Escrito em lembrança de um dos escritores que mais me marcou. Ficou o estilo que lhe era peculiar. Muitos terão entendido as minhas referências neste pequeno ensaio; para quem quiser procurá-las, estão principalmente em Memorial do Convento e O Conto da Ilha Desconhecida.
Eduardo Trindade
5 comentários:
Saramago então, tomou seu barco e nos deixou seu desa-sossego.

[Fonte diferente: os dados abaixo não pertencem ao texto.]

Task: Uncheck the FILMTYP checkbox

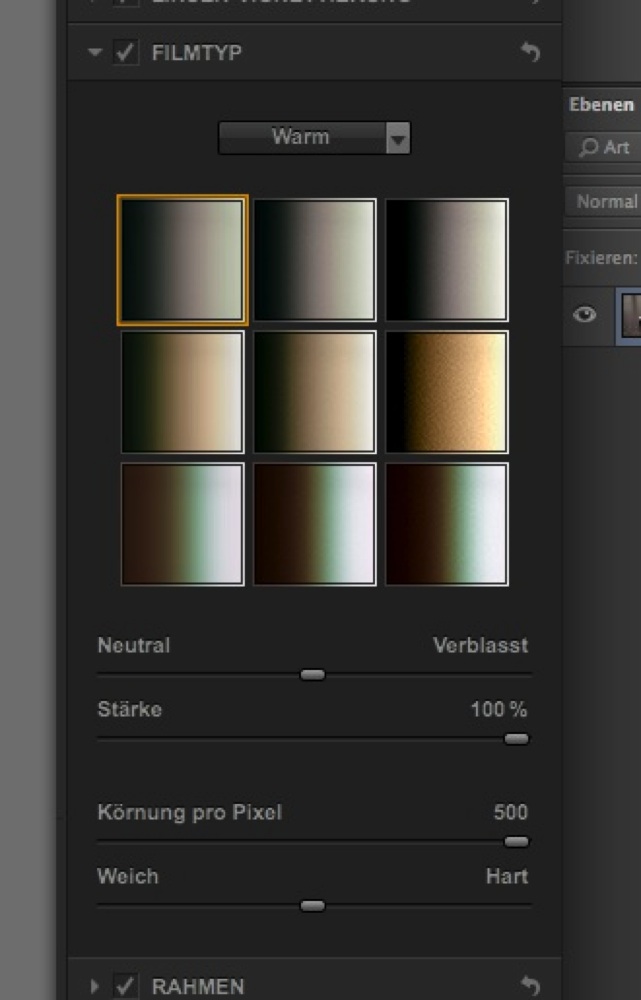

Edu, uma maravilha teu escrito! Saramago me trouxe uma parte grande de quem sou.
beijos
Lindo, Eduardo! Maravilha mesmo!
Pois que ele vá em paz.
Beijo.
Magna
as intermitências da morte para mim é a obra mais marcante dele.
belíssima homenagem tua!
abraço.
Uma homenagem à altura de Saramago. O homem partiu, mas as histórias estão aí para a eternidade "Era uma vez..."...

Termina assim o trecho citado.